UAH students make use of leftover Dining Dollars to help those in need

UAH C.H.A.R.G.E. volunteers

UAH C.H.A.R.G.E volunteers, from left, Elizabeth Gates, Shaun Gates, Holly Smith, Kris Dosset, Kelsey Matthews and Audrey Johns at Manna House with some items collected.

Elizabeth Gates

Students at The University of Alabama in Huntsville (UAH) are using leftover Food Service Dining Dollars to purchase non-perishable food, drinks and hygiene products to be distributed to those in need by local community organizations under an innovative program created by a student.

UAH C.H.A.R.G.E. (Chargers Hope and Resourcefully Give Essentials) is the brainchild of UAH nursing senior Elizabeth Gates, who is president of the student organization. It has attracted the interest of other universities wishing to start their own versions.

“Yes, C.H.A.R.G.E. was my idea, but I had a lot of help from friends, faculty and fellow students,” says Gates, who is from Union Grove, Ala. The idea arose from conversations she had with fellow students about their leftover Dining Dollars. “I heard about students going and buying cases of water, Red Bulls and candy bars from the store at the end of the semester because they didn't know what else to do with it.”

Eventually, she presented her idea to UAH Associate Vice President for Student Affairs John Maxon.

“He put me in touch with Sukesh Parameswaran with Sodexo, who partnered with me to create the package and make purchasing possible,” she says. “Sodexo's marketing manager, Makinsie Gault, helped a great deal with marketing and getting the actual purchasing kick-started.”

C.H.A.R.G.E. has partnered with the on-campus C-Store managed by Sodexo, the campus food service provider. Students with unused Dining Dollars on their account can go the C-Store within the last two weeks of fall or spring semesters to purchase a C.H.A.R.G.E. care package. The package includes food, water and hygiene items.

“All of the Sodexo team at the C-Store was very helpful throughout the entire process,” Gates says.

Maxon says he saw immediately how C.H.A.R.G.E. would be an excellent way to address two academic year-end challenges that UAH faces every May.

“It allows our students to put their unused dining dollars that remain on their accounts and are going to be forfeited at the end of the spring semester to good use in support of a very good cause,” Maxon says. “And it also will help Sodexo with their inventory control in the C-Store as they prepare to close it for the summer. I am continuously amazed at how creative and innovative our students are here at UAH.”

“Once the student has purchased the number of packages they wish, the rest is up to our organization and Sodexo,” Gates says. “Sodexo places orders for the items in the package based on the number of packages bought. Once the items are delivered, our organization comes to pick them up and transport them to a local distribution center.”

C.H.A.R.G.E. has sold 144 packages equaling approximately $4,000 in donations. The organization partnered with local organization Manna House, which distributes food and necessities three days a week.

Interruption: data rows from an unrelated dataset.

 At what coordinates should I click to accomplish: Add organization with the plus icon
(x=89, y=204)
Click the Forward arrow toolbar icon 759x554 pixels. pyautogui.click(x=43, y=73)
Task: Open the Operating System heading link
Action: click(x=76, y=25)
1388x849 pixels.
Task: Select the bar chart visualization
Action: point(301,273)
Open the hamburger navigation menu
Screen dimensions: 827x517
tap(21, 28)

“We know our items were used in this weekly distribution,” says Richards. “A portion of the water donated was given to schools in the area, as the school could not provide enough water to hydrate the students at recess, lunch and various other activities.”

Students can also donate individual items, which can be dropped off during two C.H.A.R.G.E. tent days, or students can email to set up a pick-up time.

C.H.A.R.G.E. members Michelle Weithop, Audrey Johns, Cydney Amos, Holly Smith, Emily Ford and Shaun Gates each worked toward building the structure and system of C.H.A.R.G.E., as well as the marketing, collection and distribution efforts. During item collection and information distribution, there were several other students who assisted in the work, and C.H.A.R.G.E. also received donations from some faculty members.

C.H.A.R.G.E. has provided UAH students with a way to directly give necessities and hope to those in need in the community, Gates says.

“This has been evident through speaking with the director and volunteers at Manna House. Manna House stated that they do not often receive bulk donations from individuals or small groups like this,” she says.

“I believe that students often feel that in their current walk of life they cannot benefit many others, due to lack of funds or time, but this has provided an outlet to serve in an easy yet meaningful way,” Gates says. “I truly believe that this has the potential to make bigger and bigger impacts in the Huntsville community as we grow and the word spreads.”